-- Record extracts follows --

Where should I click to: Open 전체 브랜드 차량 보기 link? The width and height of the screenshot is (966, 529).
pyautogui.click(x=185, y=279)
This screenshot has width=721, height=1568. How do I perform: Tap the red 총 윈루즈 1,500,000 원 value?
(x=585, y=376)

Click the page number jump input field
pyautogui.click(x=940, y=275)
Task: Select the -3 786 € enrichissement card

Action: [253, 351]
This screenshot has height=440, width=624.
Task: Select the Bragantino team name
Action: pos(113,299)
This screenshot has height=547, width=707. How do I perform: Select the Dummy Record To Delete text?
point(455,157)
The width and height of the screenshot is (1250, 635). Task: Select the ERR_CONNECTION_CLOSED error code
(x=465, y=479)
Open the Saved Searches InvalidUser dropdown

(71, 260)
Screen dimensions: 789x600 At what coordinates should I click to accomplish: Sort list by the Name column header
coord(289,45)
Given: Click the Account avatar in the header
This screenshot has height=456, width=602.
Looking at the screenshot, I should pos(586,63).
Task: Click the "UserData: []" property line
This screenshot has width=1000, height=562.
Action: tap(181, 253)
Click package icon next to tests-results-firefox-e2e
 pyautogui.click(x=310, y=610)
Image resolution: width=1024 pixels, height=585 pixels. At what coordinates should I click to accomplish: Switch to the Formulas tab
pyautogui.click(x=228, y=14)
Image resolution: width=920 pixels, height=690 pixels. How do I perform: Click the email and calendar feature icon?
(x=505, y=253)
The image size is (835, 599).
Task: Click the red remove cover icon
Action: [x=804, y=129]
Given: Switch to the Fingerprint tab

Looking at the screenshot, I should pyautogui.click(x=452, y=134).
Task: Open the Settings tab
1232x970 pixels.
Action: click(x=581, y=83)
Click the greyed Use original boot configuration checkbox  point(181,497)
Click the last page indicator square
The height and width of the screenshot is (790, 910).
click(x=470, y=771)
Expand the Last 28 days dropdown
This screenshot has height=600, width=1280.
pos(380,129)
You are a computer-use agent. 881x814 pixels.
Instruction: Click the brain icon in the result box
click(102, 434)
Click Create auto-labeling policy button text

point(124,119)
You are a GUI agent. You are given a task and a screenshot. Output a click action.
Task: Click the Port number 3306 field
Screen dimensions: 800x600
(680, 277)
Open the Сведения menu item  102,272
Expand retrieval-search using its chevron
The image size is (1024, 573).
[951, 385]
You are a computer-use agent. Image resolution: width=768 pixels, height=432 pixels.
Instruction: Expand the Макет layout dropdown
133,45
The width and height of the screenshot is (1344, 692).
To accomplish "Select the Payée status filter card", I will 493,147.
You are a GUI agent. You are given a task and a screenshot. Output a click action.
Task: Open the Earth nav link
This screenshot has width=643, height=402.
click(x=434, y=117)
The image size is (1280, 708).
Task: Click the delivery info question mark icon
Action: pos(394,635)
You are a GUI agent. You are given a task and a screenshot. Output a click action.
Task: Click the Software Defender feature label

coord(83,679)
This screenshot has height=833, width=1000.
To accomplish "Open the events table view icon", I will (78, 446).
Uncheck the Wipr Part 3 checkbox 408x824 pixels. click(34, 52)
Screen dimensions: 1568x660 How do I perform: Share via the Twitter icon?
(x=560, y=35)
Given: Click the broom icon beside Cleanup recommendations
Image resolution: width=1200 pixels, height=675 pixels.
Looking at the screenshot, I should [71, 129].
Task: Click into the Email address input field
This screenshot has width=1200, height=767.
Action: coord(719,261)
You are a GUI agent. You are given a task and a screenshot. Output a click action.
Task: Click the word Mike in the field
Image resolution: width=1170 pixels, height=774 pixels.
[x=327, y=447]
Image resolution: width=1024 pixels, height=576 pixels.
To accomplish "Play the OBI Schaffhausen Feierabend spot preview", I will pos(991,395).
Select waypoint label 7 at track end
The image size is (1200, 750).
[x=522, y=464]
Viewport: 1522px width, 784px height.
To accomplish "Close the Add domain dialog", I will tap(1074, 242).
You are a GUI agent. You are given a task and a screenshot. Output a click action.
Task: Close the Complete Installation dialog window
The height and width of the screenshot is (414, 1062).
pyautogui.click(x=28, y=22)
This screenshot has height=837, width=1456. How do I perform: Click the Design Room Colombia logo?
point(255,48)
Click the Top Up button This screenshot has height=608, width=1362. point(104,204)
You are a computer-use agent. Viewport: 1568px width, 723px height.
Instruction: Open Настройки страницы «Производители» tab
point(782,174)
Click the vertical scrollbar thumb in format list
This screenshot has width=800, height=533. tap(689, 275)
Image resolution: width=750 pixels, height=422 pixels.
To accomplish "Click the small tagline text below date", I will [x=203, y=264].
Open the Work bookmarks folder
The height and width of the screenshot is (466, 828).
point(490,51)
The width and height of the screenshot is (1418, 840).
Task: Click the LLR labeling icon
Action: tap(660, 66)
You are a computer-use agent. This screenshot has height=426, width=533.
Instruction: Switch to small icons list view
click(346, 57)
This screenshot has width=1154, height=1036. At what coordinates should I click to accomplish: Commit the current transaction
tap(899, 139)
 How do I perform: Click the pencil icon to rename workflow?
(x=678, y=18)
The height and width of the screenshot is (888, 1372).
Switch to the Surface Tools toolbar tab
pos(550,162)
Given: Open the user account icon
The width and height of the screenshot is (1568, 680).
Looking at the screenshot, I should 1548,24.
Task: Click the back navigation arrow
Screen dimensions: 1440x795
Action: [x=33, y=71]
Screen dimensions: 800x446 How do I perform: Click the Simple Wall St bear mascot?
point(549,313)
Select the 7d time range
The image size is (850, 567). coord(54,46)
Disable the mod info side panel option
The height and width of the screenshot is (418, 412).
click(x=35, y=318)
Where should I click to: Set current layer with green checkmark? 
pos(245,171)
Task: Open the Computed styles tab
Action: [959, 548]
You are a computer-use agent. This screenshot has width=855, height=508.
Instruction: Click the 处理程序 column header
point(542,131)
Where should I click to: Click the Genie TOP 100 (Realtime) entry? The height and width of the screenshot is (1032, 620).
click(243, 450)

-- Record extracts concluded --

- _Description of the task_
The whole of the material should be restated word for word.

- _Result of this task_
Where should I click to: Open 전체 브랜드 차량 보기 link? The width and height of the screenshot is (966, 529).
pyautogui.click(x=185, y=279)
This screenshot has width=721, height=1568. How do I perform: Tap the red 총 윈루즈 1,500,000 원 value?
(x=585, y=376)

Click the page number jump input field
pyautogui.click(x=940, y=275)
Task: Select the -3 786 € enrichissement card

Action: [253, 351]
This screenshot has height=440, width=624.
Task: Select the Bragantino team name
Action: pos(113,299)
This screenshot has height=547, width=707. How do I perform: Select the Dummy Record To Delete text?
point(455,157)
The width and height of the screenshot is (1250, 635). Task: Select the ERR_CONNECTION_CLOSED error code
(x=465, y=479)
Open the Saved Searches InvalidUser dropdown

(71, 260)
Screen dimensions: 789x600 At what coordinates should I click to accomplish: Sort list by the Name column header
coord(289,45)
Given: Click the Account avatar in the header
This screenshot has height=456, width=602.
Looking at the screenshot, I should pos(586,63).
Task: Click the "UserData: []" property line
This screenshot has width=1000, height=562.
Action: tap(181, 253)
Click package icon next to tests-results-firefox-e2e
 pyautogui.click(x=310, y=610)
Image resolution: width=1024 pixels, height=585 pixels. At what coordinates should I click to accomplish: Switch to the Formulas tab
pyautogui.click(x=228, y=14)
Image resolution: width=920 pixels, height=690 pixels. How do I perform: Click the email and calendar feature icon?
(x=505, y=253)
The image size is (835, 599).
Task: Click the red remove cover icon
Action: [x=804, y=129]
Given: Switch to the Fingerprint tab

Looking at the screenshot, I should pyautogui.click(x=452, y=134).
Task: Open the Settings tab
1232x970 pixels.
Action: click(x=581, y=83)
Click the greyed Use original boot configuration checkbox  point(181,497)
Click the last page indicator square
The height and width of the screenshot is (790, 910).
click(x=470, y=771)
Expand the Last 28 days dropdown
This screenshot has height=600, width=1280.
pos(380,129)
You are a computer-use agent. 881x814 pixels.
Instruction: Click the brain icon in the result box
click(102, 434)
Click Create auto-labeling policy button text

point(124,119)
You are a GUI agent. You are given a task and a screenshot. Output a click action.
Task: Click the Port number 3306 field
Screen dimensions: 800x600
(680, 277)
Open the Сведения menu item  102,272
Expand retrieval-search using its chevron
The image size is (1024, 573).
[951, 385]
You are a computer-use agent. Image resolution: width=768 pixels, height=432 pixels.
Instruction: Expand the Макет layout dropdown
133,45
The width and height of the screenshot is (1344, 692).
To accomplish "Select the Payée status filter card", I will 493,147.
You are a GUI agent. You are given a task and a screenshot. Output a click action.
Task: Open the Earth nav link
This screenshot has width=643, height=402.
click(x=434, y=117)
The image size is (1280, 708).
Task: Click the delivery info question mark icon
Action: pos(394,635)
You are a GUI agent. You are given a task and a screenshot. Output a click action.
Task: Click the Software Defender feature label

coord(83,679)
This screenshot has height=833, width=1000.
To accomplish "Open the events table view icon", I will (78, 446).
Uncheck the Wipr Part 3 checkbox 408x824 pixels. click(34, 52)
Screen dimensions: 1568x660 How do I perform: Share via the Twitter icon?
(x=560, y=35)
Given: Click the broom icon beside Cleanup recommendations
Image resolution: width=1200 pixels, height=675 pixels.
Looking at the screenshot, I should [71, 129].
Task: Click into the Email address input field
This screenshot has width=1200, height=767.
Action: coord(719,261)
You are a GUI agent. You are given a task and a screenshot. Output a click action.
Task: Click the word Mike in the field
Image resolution: width=1170 pixels, height=774 pixels.
[x=327, y=447]
Image resolution: width=1024 pixels, height=576 pixels.
To accomplish "Play the OBI Schaffhausen Feierabend spot preview", I will pos(991,395).
Select waypoint label 7 at track end
The image size is (1200, 750).
[x=522, y=464]
Viewport: 1522px width, 784px height.
To accomplish "Close the Add domain dialog", I will tap(1074, 242).
You are a GUI agent. You are given a task and a screenshot. Output a click action.
Task: Close the Complete Installation dialog window
The height and width of the screenshot is (414, 1062).
pyautogui.click(x=28, y=22)
This screenshot has height=837, width=1456. How do I perform: Click the Design Room Colombia logo?
point(255,48)
Click the Top Up button This screenshot has height=608, width=1362. point(104,204)
You are a computer-use agent. Viewport: 1568px width, 723px height.
Instruction: Open Настройки страницы «Производители» tab
point(782,174)
Click the vertical scrollbar thumb in format list
This screenshot has width=800, height=533. tap(689, 275)
Image resolution: width=750 pixels, height=422 pixels.
To accomplish "Click the small tagline text below date", I will [x=203, y=264].
Open the Work bookmarks folder
The height and width of the screenshot is (466, 828).
point(490,51)
The width and height of the screenshot is (1418, 840).
Task: Click the LLR labeling icon
Action: tap(660, 66)
You are a computer-use agent. This screenshot has height=426, width=533.
Instruction: Switch to small icons list view
click(346, 57)
This screenshot has width=1154, height=1036. At what coordinates should I click to accomplish: Commit the current transaction
tap(899, 139)
 How do I perform: Click the pencil icon to rename workflow?
(x=678, y=18)
The height and width of the screenshot is (888, 1372).
Switch to the Surface Tools toolbar tab
pos(550,162)
Given: Open the user account icon
The width and height of the screenshot is (1568, 680).
Looking at the screenshot, I should 1548,24.
Task: Click the back navigation arrow
Screen dimensions: 1440x795
Action: [x=33, y=71]
Screen dimensions: 800x446 How do I perform: Click the Simple Wall St bear mascot?
point(549,313)
Select the 7d time range
The image size is (850, 567). coord(54,46)
Disable the mod info side panel option
The height and width of the screenshot is (418, 412).
click(x=35, y=318)
Where should I click to: Set current layer with green checkmark? 
pos(245,171)
Task: Open the Computed styles tab
Action: [959, 548]
You are a computer-use agent. This screenshot has width=855, height=508.
Instruction: Click the 处理程序 column header
point(542,131)
Where should I click to: Click the Genie TOP 100 (Realtime) entry? The height and width of the screenshot is (1032, 620).
click(243, 450)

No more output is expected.